Back in June, the Board of Education’s Ad Hoc Reporting and Grading Committee issued a report outlining a new policy affecting students in grades 3 – 12 that would make homework worth between zero and 10% of a student’s grade.
The report received little notice; perhaps it was lost in the brouhaha over school uniforms. But homework deserves at least as much attention as polo shirts and khakis.
How will cutting or eliminating homework improve education? The Committee’s report doesn’t say. Fortunately, the policy is still in the draft stage, so there’s time for the Board to raise questions and hone the policy. Implementation is not expected until at least 2010.
But administrators at Patterson Mill Middle High School have decided not to wait for fine tuning. Beginning this year, teachers were required to calculate grades for all classes except physical education, as follows:
60% Summative Assessments (translation: tests, projects)

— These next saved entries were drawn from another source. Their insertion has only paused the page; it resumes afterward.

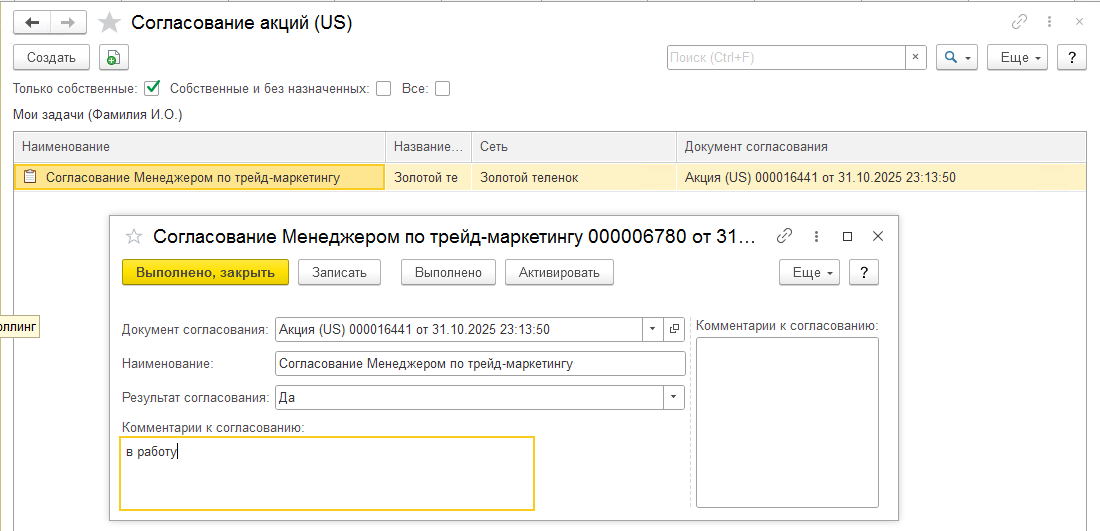Viewport: 1100px width, 531px height.
Task: Click the forward navigation arrow
Action: (x=68, y=22)

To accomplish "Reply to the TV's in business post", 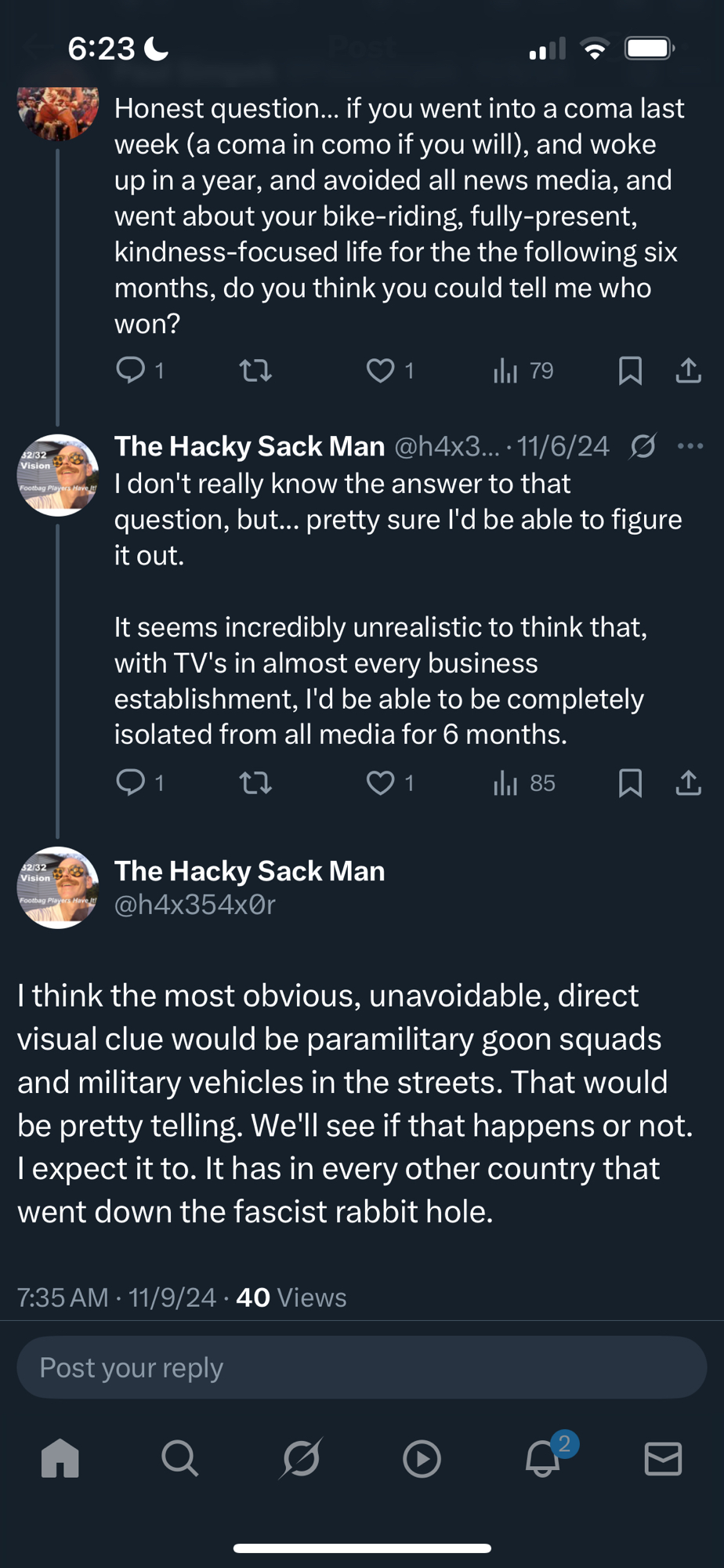I will pyautogui.click(x=131, y=782).
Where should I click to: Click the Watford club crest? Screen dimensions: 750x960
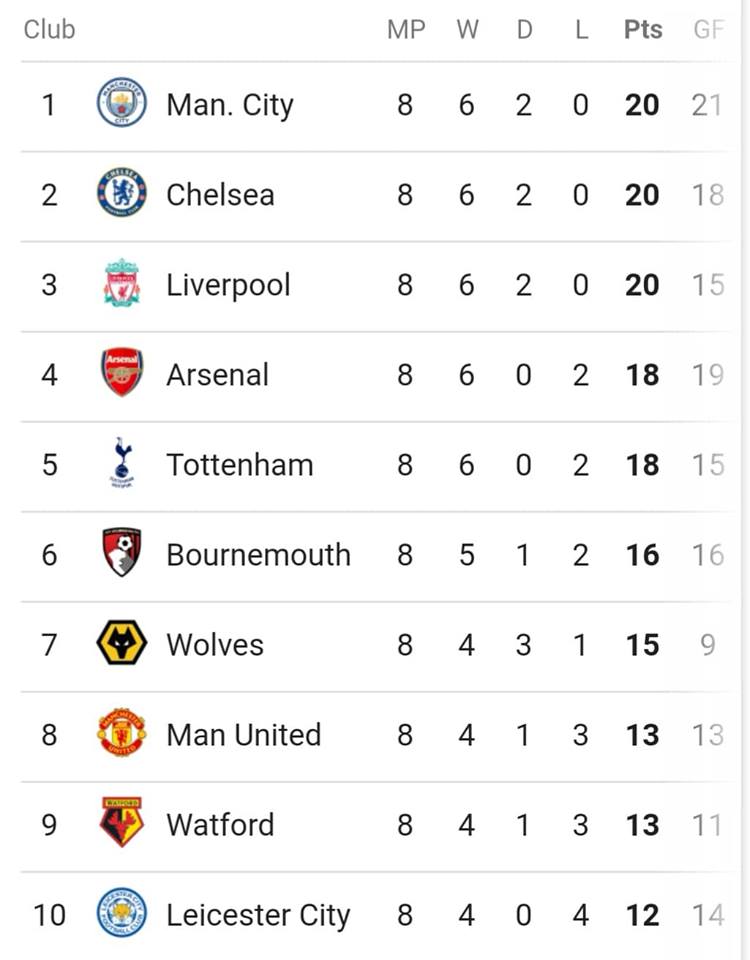pos(122,822)
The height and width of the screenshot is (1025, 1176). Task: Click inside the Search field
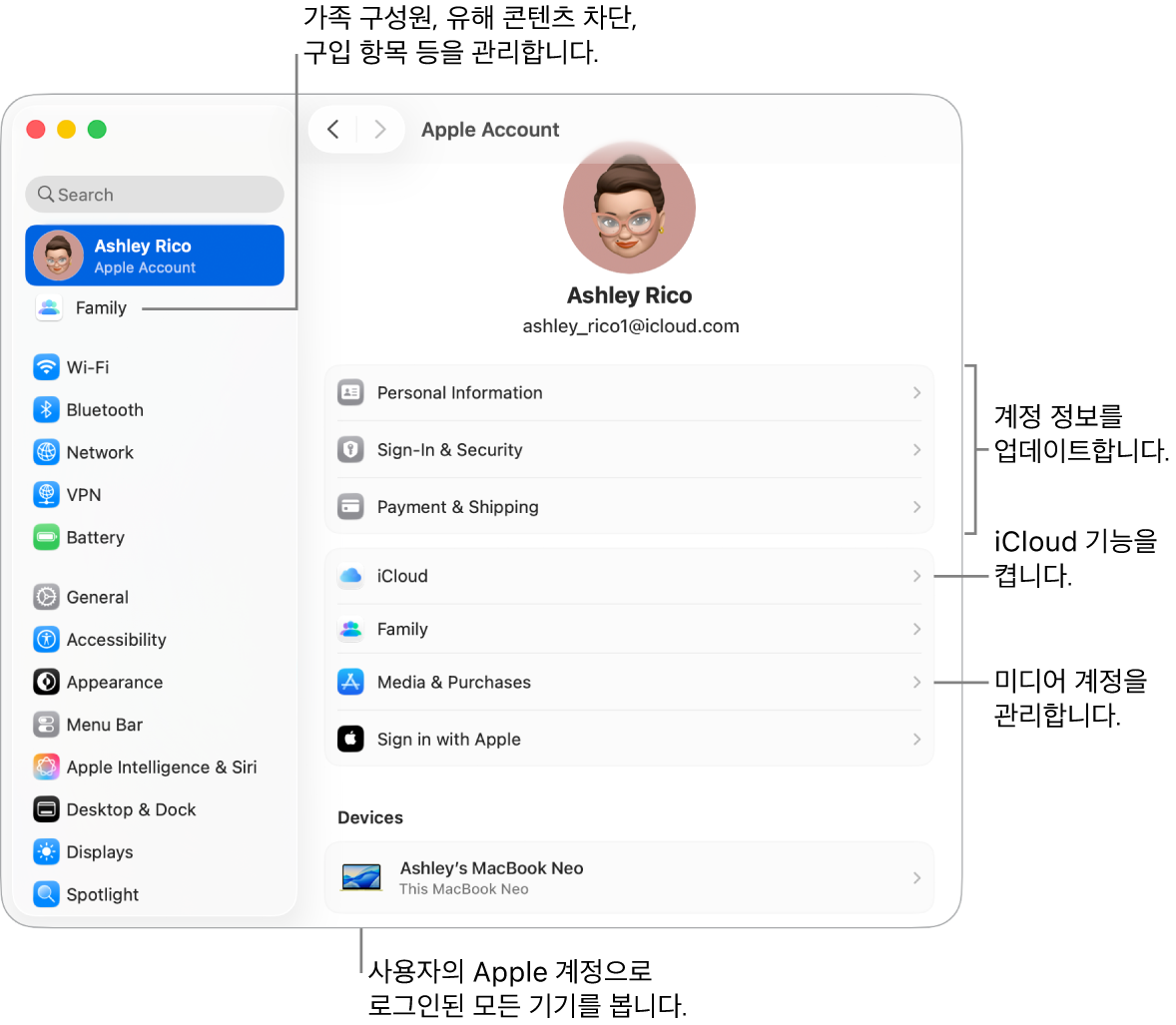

30% Formative Assessments (translation: quizzes, class work)
10% Homework (translation: why bother?)
In many subjects, math and foreign language for example, homework is essential to mastery. Making it worth just 10% of the grade undermines the reinforcement homework provides and gives students the idea that working independently and being responsible for assignments is optional.
While some studies suggest that de-emphasizing homework makes sense in elementary school, it sends exactly the wrong message to middle and high school students; leading parents and even some students to question the policy at Patterson Mill.
Students are circulating a petition, now containing over 150 signatures, arguing the policy provides little incentive for doing homework regularly and exaggerates the effect of one or two high stakes tests per quarter.
Parents raised concerns at a recent PTSA meeting where Principal Wayne Thibeault strangely asserted that the diminished emphasis on homework grades prepares students for college, because college homework is not graded.
But research clearly demonstrates that doing homework dramatically improves student achievement in middle and high school.
That doesn’t mean there isn’t a need for a policy to standardize grading. Administrators at Harford County Public Schools are to be commended for recognizing the problem of having students assessed by a patchwork of different standards. But when it comes to homework, one size does not fit all subjects.
Rather than setting an arbitrary value for homework that may be too low for class like Algebra or too high for a class like Living in A Contemporary World, educators in each of the broad subject areas should be asked to agree on a standard value for homework within their respective areas of expertise (i.e. art, music, science, English, social studies, etc.) That way, the relative emphasis placed on homework would intentionally support learning and the policy would serve the students, and not the other way around.